Steve Kelman talks to a new crop of future contracting professionals.
I spoke recently with another group of about 35 young contracting interns — many fresh out of college or grad school, with the government benefiting from the weak economy — this time at a major Defense Department contracting installation. I would say that, on the whole, the mood among the interns was far better than at some of the civilian organizations I visited last spring and blogged about.
To my amazement, the group included about five or so Presidential Management Fellows (formerly Presidential Management Interns), the government's elite entry-level program for which contracting usually has a really tough time competing for people. My experience was in line with the stereotype that the Defense Department has its act more together when it comes to managing the contracting function.
Here are the results of a few polls I did among those present.
1.) By a vote of 30-to-4, the interns said that on the whole they were satisfied with their experience so far. They cited help from supervisors, being trusted and given responsibility, and empowerment as the things most likely to create a good experience. Managers, take note!
2.) I asked those who had no parents working for the government whether working in the government so far was better, the same or worse than their expectations. Fifteen said it was better, nine the same and three worse.
3.) When I asked them if they had been put in situations in which they felt they were in over their heads, virtually all said they had. However, they also said — all of them — that those cases in which they felt overwhelmed ended up being among their best experiences. Managers, take note!
4.) I asked them about the quality of the training they had received so far from the Defense Acquisition University. Twenty-one thought the residential training was good but the online training bad. (None thought the online training was good and the residential bad.) Ten thought both were bad, and only two said both were good. This was not a ringing endorsement.
5.) I asked them to rate on a 1-to-5 scale the overall message they were receiving from their training so far. On my scale, a rating of 1 meant they were being trained to know the rules, tell the program people everything they cannot do and avoid potential trouble, and 5 meant the message is to be a business expert and help the government get good deals. The answers were a classic bell-shaped curve: One voted 1, seven voted 2, 19 voted 3, 10 voted 4, and one voted 5. We could probably do better, but that's not too bad, all things considered.
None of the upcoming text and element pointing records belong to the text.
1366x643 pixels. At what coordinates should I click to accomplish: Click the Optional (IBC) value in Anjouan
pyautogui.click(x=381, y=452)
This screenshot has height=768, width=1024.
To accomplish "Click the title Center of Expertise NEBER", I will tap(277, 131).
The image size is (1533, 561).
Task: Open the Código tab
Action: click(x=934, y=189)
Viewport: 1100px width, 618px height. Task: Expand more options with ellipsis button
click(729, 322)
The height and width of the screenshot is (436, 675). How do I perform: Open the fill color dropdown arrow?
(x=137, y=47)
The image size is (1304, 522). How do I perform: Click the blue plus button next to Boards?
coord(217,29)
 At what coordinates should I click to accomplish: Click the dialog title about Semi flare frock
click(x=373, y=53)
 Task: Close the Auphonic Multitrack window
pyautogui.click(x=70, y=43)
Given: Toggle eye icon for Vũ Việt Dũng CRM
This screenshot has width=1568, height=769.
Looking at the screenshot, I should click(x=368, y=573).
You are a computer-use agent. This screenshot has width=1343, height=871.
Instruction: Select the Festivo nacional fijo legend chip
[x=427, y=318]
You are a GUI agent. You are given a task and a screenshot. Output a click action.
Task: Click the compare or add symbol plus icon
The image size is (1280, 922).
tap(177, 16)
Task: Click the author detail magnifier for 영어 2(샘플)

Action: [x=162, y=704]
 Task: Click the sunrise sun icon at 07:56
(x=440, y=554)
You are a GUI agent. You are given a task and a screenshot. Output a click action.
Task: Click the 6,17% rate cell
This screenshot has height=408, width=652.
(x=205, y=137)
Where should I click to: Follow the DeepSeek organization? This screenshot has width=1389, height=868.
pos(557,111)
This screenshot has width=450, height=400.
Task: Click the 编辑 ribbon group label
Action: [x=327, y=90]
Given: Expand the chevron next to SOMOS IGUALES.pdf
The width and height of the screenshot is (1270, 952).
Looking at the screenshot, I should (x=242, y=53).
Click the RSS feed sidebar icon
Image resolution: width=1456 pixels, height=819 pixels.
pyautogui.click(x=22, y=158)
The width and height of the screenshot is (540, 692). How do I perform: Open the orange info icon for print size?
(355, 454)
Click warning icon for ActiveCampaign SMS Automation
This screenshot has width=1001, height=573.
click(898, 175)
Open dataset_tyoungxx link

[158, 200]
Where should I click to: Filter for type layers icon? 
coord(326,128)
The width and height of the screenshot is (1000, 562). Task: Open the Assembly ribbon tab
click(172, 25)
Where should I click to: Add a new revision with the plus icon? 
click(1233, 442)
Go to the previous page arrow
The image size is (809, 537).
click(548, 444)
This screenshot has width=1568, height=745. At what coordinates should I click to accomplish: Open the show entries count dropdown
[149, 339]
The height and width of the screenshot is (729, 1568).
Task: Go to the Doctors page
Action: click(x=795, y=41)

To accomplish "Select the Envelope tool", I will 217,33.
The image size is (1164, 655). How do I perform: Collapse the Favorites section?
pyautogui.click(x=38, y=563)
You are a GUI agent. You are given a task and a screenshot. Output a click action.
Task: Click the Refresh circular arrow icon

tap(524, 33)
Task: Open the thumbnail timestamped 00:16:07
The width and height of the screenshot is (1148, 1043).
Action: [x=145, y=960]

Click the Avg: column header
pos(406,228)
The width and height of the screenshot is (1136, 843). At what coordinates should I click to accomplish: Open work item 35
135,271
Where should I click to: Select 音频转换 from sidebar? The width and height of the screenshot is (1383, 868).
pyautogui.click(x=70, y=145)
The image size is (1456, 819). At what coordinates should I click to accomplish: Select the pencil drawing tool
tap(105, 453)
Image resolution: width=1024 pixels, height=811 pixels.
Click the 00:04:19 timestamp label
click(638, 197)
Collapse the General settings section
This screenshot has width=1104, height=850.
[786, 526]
6.) I asked them if, overall, there was a strong performance work ethic in their organization (among contracting staff as a whole). Here, the answer was pretty devastating. Nobody in the group said yes. They seemed to feel there were too many employees who were coasting. This is, of course, matched by the impression of the older employees that the young ones are completely ignorant and clueless about how to do the job and need to wait years before learning enough to get any responsibility. The senior person who shared the podium with me commented to the interns that a lot of senior contracting people seem to believe it will be 10 years before the kids know enough to do serious work, which this person thought was crazy. He told the interns that if they worked hard, they could be pretty much ready to do the hardest contracting work in just three or four years.
One intern made a very interesting point: "We would like to be able to come up with new ideas for how to improve the way contracting is done here. But the older people seem to just want to make sure we learn as fast as possible to do things the way they already do them."